RED health ageing democracy Energy citizenship transformation design
Neal Lawson on New Collectivisim
February 17, 2006, Jude

It happens rarely but you know those wonderful moments where you discover that there other people, even better a group of people, out there are worrying about the same problems as you, pretty much in the same way - but you know you might be able to help them and they can almost certainly help you. That was the feeling after 60 mins with the RED team discussing public service reform.

I'm chair of the democratic left pressure group Compass (www.compassonline.org.uk) and I think about the future of public services and was asked to discuss some thoughts at RED. Mostly I worry that we are entering a mono-culture where public services become indistinguishable from private services, where the realm of the public gets so distorted by competition, contestability, consumerism and choice that it's really a private realm. I know that I don't want this, in part because it reinforces inequalities but mostly because its such a miserable view of human nature - that we can't be motivated by anything except greed and possessive individualism.

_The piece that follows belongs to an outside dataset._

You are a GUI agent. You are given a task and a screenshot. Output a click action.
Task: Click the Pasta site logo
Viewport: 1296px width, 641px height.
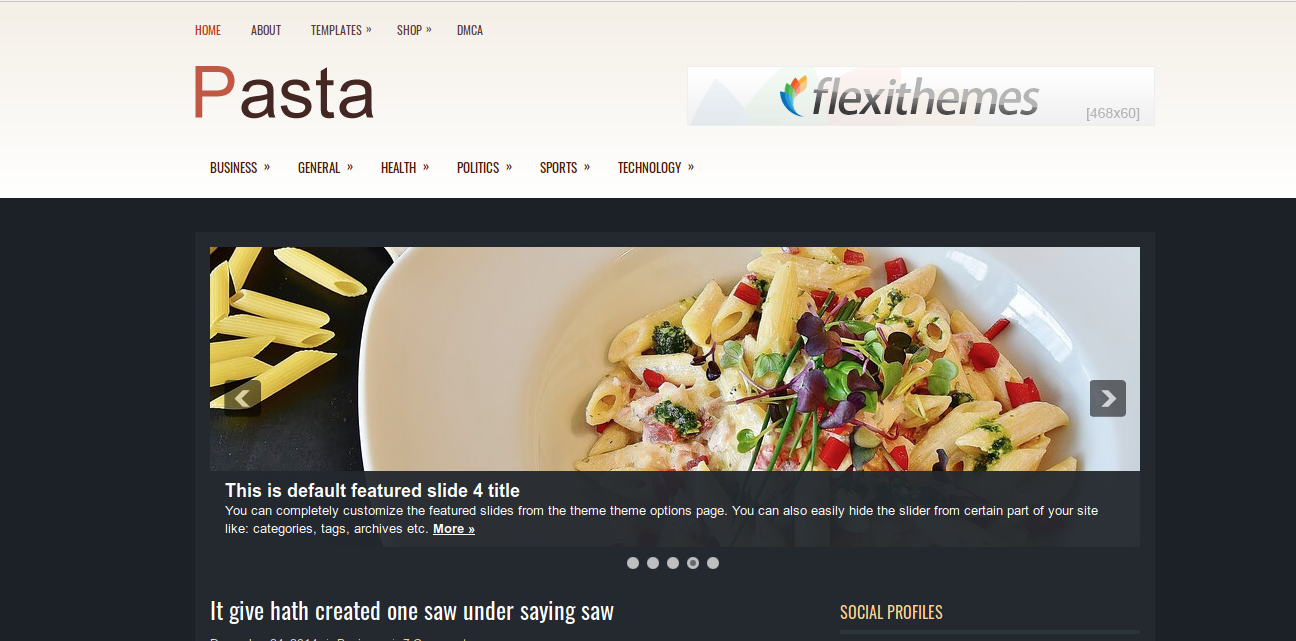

The hard bit is knowing what the alternative is. There is no going back to the old days of statism. Thank God. People rightly want and demand more. Services can and should be personalized and more responsive. But does that leave only the market? What we need more than anything is a 'new collectivism' which describes the architecture, process, ethos and culture of solidarity in today's world. How can producers and citizens design and redesign services for themselves on the principle s of voice and loyalty not just choice and exit? A lot of thinking exists, some good case studies and a political space to fill. Churches, trade unions, progressive businesses, NGOs, charities, community groups, public services, political parties and many organizations more depend on collectivism to work. But it needs re-inventing.

We have never been freer to consume and shop, to buy what we want to change ourselves. But we have never been less free to change the world around us - something by definition we can only do together. We go on seeking individual answers to collectively induced problems. We need to design a new collectivism for our new times. RED seems up for this. Compass is. Who else is?